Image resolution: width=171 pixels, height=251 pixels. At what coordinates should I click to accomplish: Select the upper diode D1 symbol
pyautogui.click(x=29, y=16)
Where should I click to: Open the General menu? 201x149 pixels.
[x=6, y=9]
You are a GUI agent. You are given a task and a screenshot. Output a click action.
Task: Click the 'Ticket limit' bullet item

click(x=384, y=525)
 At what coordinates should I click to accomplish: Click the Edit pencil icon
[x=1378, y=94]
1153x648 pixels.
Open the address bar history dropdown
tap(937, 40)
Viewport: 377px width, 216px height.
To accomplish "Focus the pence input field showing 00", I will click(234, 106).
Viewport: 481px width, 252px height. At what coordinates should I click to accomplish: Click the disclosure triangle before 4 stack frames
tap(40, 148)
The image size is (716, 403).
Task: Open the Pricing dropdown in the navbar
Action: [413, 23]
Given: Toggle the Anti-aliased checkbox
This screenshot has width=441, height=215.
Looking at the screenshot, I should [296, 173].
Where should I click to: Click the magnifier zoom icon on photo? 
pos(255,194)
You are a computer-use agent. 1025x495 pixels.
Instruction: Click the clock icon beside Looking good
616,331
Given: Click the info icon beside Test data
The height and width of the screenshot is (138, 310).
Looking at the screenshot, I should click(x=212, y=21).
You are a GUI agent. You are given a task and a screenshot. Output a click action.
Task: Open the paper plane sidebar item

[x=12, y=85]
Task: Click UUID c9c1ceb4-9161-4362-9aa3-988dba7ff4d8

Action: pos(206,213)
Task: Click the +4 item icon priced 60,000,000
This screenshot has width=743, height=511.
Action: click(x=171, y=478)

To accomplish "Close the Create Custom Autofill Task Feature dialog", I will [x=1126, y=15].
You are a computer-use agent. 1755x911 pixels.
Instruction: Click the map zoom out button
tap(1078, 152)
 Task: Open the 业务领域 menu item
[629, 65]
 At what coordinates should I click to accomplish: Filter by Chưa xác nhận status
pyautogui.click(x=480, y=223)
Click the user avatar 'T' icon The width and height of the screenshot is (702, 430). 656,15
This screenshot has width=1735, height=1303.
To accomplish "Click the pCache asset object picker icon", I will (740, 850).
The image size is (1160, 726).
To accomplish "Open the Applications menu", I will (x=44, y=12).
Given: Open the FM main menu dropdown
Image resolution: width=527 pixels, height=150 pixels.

+ + + + +

Exercise details
Rewrite every line of the records above as a Markdown table with the columns Number and Record line, numbering the rows in order and leaving out blank lines.

Answer for this exercise
| Number | Record line |
|---|---|
| 1 | Image resolution: width=171 pixels, height=251 pixels. At what coordinates should I click to accomplish: Select the upper diode D1 symbol |
| 2 | pyautogui.click(x=29, y=16) |
| 3 | Where should I click to: Open the General menu? 201x149 pixels. |
| 4 | [x=6, y=9] |
| 5 | You are a GUI agent. You are given a task and a screenshot. Output a click action. |
| 6 | Task: Click the 'Ticket limit' bullet item |
| 7 | click(x=384, y=525) |
| 8 |  At what coordinates should I click to accomplish: Click the Edit pencil icon |
| 9 | [x=1378, y=94] |
| 10 | 1153x648 pixels. |
| 11 | Open the address bar history dropdown |
| 12 | tap(937, 40) |
| 13 | Viewport: 377px width, 216px height. |
| 14 | To accomplish "Focus the pence input field showing 00", I will click(234, 106). |
| 15 | Viewport: 481px width, 252px height. At what coordinates should I click to accomplish: Click the disclosure triangle before 4 stack frames |
| 16 | tap(40, 148) |
| 17 | The image size is (716, 403). |
| 18 | Task: Open the Pricing dropdown in the navbar |
| 19 | Action: [413, 23] |
| 20 | Given: Toggle the Anti-aliased checkbox |
| 21 | This screenshot has width=441, height=215. |
| 22 | Looking at the screenshot, I should [296, 173]. |
| 23 | Where should I click to: Click the magnifier zoom icon on photo?  |
| 24 | pos(255,194) |
| 25 | You are a computer-use agent. 1025x495 pixels. |
| 26 | Instruction: Click the clock icon beside Looking good |
| 27 | 616,331 |
| 28 | Given: Click the info icon beside Test data |
| 29 | The height and width of the screenshot is (138, 310). |
| 30 | Looking at the screenshot, I should click(x=212, y=21). |
| 31 | You are a GUI agent. You are given a task and a screenshot. Output a click action. |
| 32 | Task: Open the paper plane sidebar item |
| 33 | [x=12, y=85] |
| 34 | Task: Click UUID c9c1ceb4-9161-4362-9aa3-988dba7ff4d8 |
| 35 | Action: pos(206,213) |
| 36 | Task: Click the +4 item icon priced 60,000,000 |
| 37 | This screenshot has width=743, height=511. |
| 38 | Action: click(x=171, y=478) |
| 39 | To accomplish "Close the Create Custom Autofill Task Feature dialog", I will [x=1126, y=15]. |
| 40 | You are a computer-use agent. 1755x911 pixels. |
| 41 | Instruction: Click the map zoom out button |
| 42 | tap(1078, 152) |
| 43 |  Task: Open the 业务领域 menu item |
| 44 | [629, 65] |
| 45 |  At what coordinates should I click to accomplish: Filter by Chưa xác nhận status |
| 46 | pyautogui.click(x=480, y=223) |
| 47 | Click the user avatar 'T' icon The width and height of the screenshot is (702, 430). 656,15 |
| 48 | This screenshot has width=1735, height=1303. |
| 49 | To accomplish "Click the pCache asset object picker icon", I will (740, 850). |
| 50 | The image size is (1160, 726). |
| 51 | To accomplish "Open the Applications menu", I will (x=44, y=12). |
| 52 | Given: Open the FM main menu dropdown |
| 53 | Image resolution: width=527 pixels, height=150 pixels. |